KOTA KINABALU, Nov 8 — Gabungan Rakyat Sabah chairman Datuk Hajiji Noor reaffirmed the coalition’s commitment to its electoral pact with Barisan Nasional, after affiliates launched unsanctioned challenges against the latter’s Umno.

However, the state Bersatu chief declined to comment when asked if the Perikatan Nasional leadership’s approval for Datuk Ronald Kiandee to contest in the Beluran seat as its candidate has hurt the GRS-BN pact.

He also would not state whom the pact would support to be prime minister — PN’s Tan Sri Muhyiddin Yassin or BN’s Datuk Seri Ismail Sabri Yaakob — and would only say that the unique pact in Sabah would be maintained.

“Of course, we will continue to support what we have already agreed upon. We are facing this GE15 together as GRS and BN,” he said.

When pressed on whether GRS would prefer to work with PN or BN, Hajiji sidestepped this by saying the working relationship was with BN as the state level.

Bersatu is a component in both the PN and GRS coalitions.

While PN and BN are open rivals on the national stage, Bersatu and other PN components in Sabah have gotten around this by using GRS to work with Umno, the BN lynchpin, in the state government.

Formed after the 2020 state election, the pact has held together despite the worsening hostilities between PN and BN, but GE15 has surfaced some internal division, when Kiandee and Bersatu’s Armada chief in Tenom went after seats allocated to Umno.

Kiandee, a five-term MP is defending his Beluran seat on a PN ticket while Riduan Rubin, the Bersatu division Youth chief is contesting as an independent in Tenom.

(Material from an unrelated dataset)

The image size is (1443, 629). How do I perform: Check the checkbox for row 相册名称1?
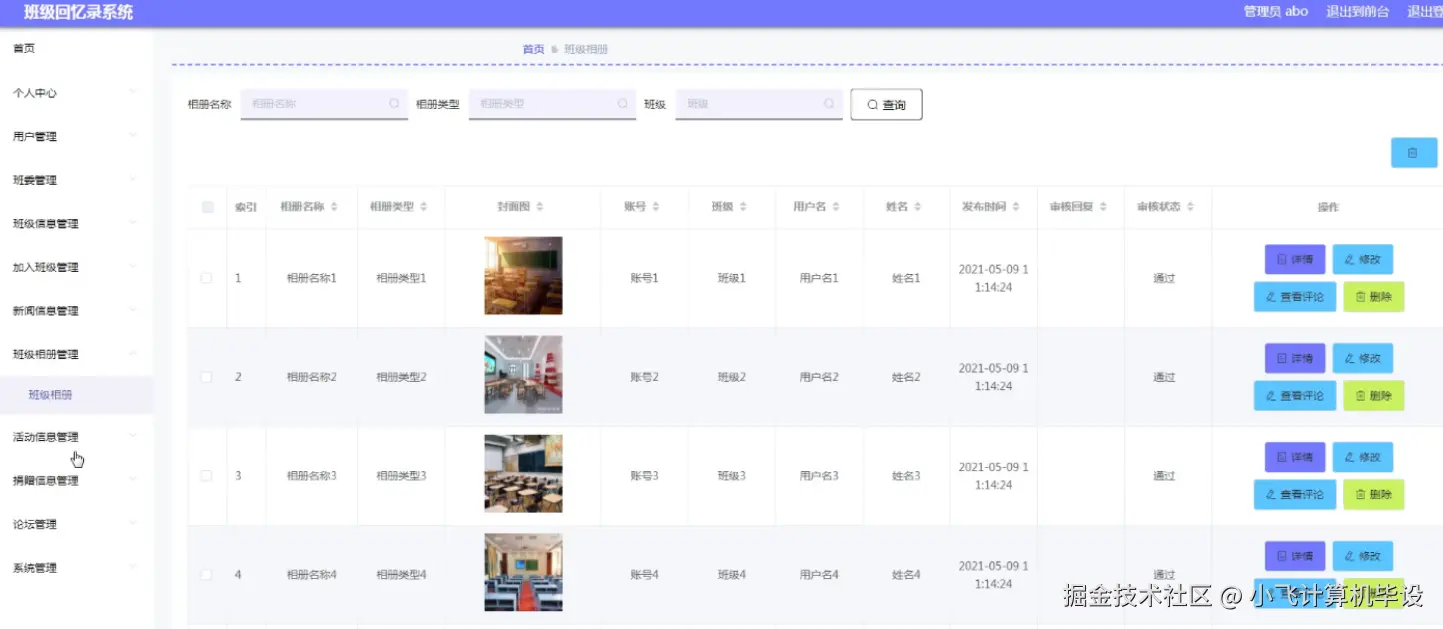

Riduan is the son of Datuk Rubin Balang, the assemblyman for Kemabong, which is in the Tenom federal constituency.

“We cannot prevent anyone from contesting. In Beluran, Kiandee is using PN. In Tenom, if it is true that he is a Bersatu member, we will take the appropriate action,” said Hajiji.

When asked to comment on Muhyiddin’s statement that the state Bersatu should not have yielded Kiandee’s Beluran, Hajiji said it was his prerogative to decide as Sabah Bersatu leader.

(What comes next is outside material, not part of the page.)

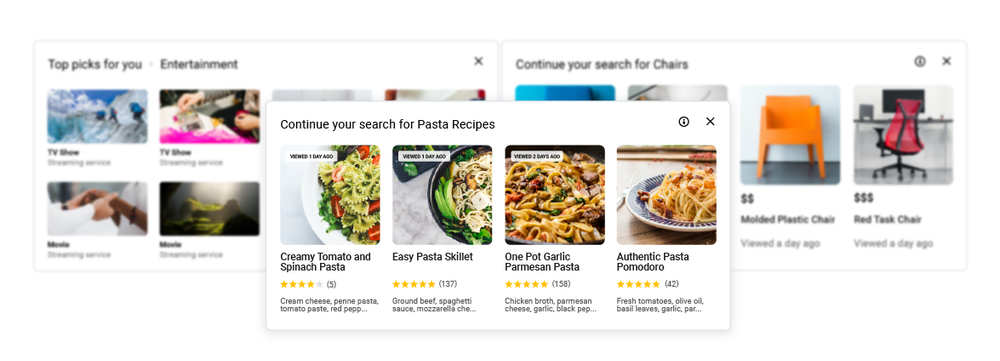
Task: Click info icon on Pasta Recipes card
Action: click(x=684, y=122)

“That is his opinion. In Sabah, the political circumstances are a bit different, there is uniqueness to the way we do things. So, we are moulding our politics Sabah-style,” he said.

Kiandee’s move to crash the state’s electoral pact with Muhyiddin’s approval has rocked GRS’s relationship with BN, whose chairman, Datuk Seri Ahmad Zahid Hamidi, and the Sabah BN chief both criticising Kiandee and PN.

Muhyiddin was quoted as saying by the Free Malaysia Today portal that GRS should not have sacrificed Bersatu’s seats when it negotiated with BN, and that GRS should have contested in Beluran.

Kiandee won the seat in 2018 on a BN ticket while he had been in Umno, but later quit the party en masse to form Bersatu in Sabah with Hajiji.

“That is my candidate, and he did not get the credential letter from GRS. If you are in my position, what will you do? So, I told Kiandee that our (PN) decision is that you can contest, and you can use our PN ticket,” he was quoted as saying.

Muhyiddin further said that he held back from fielding up to six more candidates.